Editorial today + ODOT Advice
Eclipse mania is heating up. The paper published an editorial on the eclipse, and this past week the City announced a website on the eclipse.

Both of them miss what at least ODOT hints at: Your bike will be the best mobility around! Super easy for short trips, and still excellent for medium-length trips. At a moderate pace of 12mph, or even a slow pace of 8mph, you can traverse the length or width of the whole urban area in less than an hour. Silverton is a little more than an hour.

People on bike whiz by and have way more fun!
in Halifax via Twitter
Bike mobility is your best bet!

The City should correct this. They've got a long bit on "Parking in Salem & the Surrounding Area During the Eclipse" and don't mention the advantages of bicycling at all.

This is just silly. Instead of erasing bike mobility, the City should be saying, "bikes, bikes, bikes, bikes," hammering away at their utility and advantages in exactly this kind of situation.

The agentless, autonomous car: No driver is responsible
More seriously and tragically, in the announcement about a memorial service for Shatamera Pruden, we have reverted to the rhetoric of the blameless, autonomous car, erasing the agency of drivers:
Shatamera was crossing the street with her 13-year-old sister Jaleaha to visit friends at a nearby apartment complex when she was struck by an FJ Cruiser traveling southbound near the intersection of Commercial Street SE and Royvonne Avenue on Monday, July 3.

She had passed through the first two lanes of traffic and was waved on by a driver in the third lane to continue crossing, but was struck by [Zane Hilton, who was driving] the FJ Cruiser in the fourth lane of traffic, said Lt. Dave Okada of Salem Police Department. [italics added]
In the current legal environment, which disadvantages people on foot, Hilton may have been operating legally at 40mph, may have not been required to yield to a person outside of a marked crosswalk, and may in the end not be cited for any traffic violations. Details on the crash investigation have not been released, and so we don't know who was traveling legally.

The posted speed is 40mph at the crash site on Commercial
But a person still operates a motor vehicle, is in control of it, and is responsible for its safe operation.

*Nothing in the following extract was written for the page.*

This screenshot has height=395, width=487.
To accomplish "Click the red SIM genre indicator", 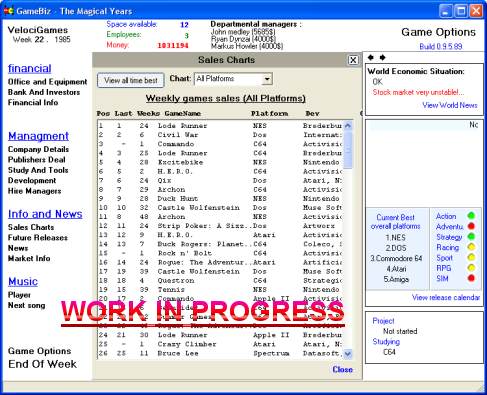I will pyautogui.click(x=471, y=278).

By erasing the person driving, the rhetoric shifts blame onto the person walking, who is named.

The crash investigation is not yet complete, and journalists should adopt a more neutral description of the crash.

via Placemakers
Even if in the current legal environment, drivers are operating legally, the crash description should also indicate that at 40mph, a person on foot has essentially no chance of survival, and that the system structure here, including road design, design speed, the lack of marked crosswalks at every legal intersection, profoundly disadvantages people on foot.

Additionally, kids deserves safe passage on our roads, and our road system should function for kids, who may not always make the most prudent of decisions, for the elderly, and for disabled people who reasonably want to minimize out-of-direction travel to a distant signalized crosswalk.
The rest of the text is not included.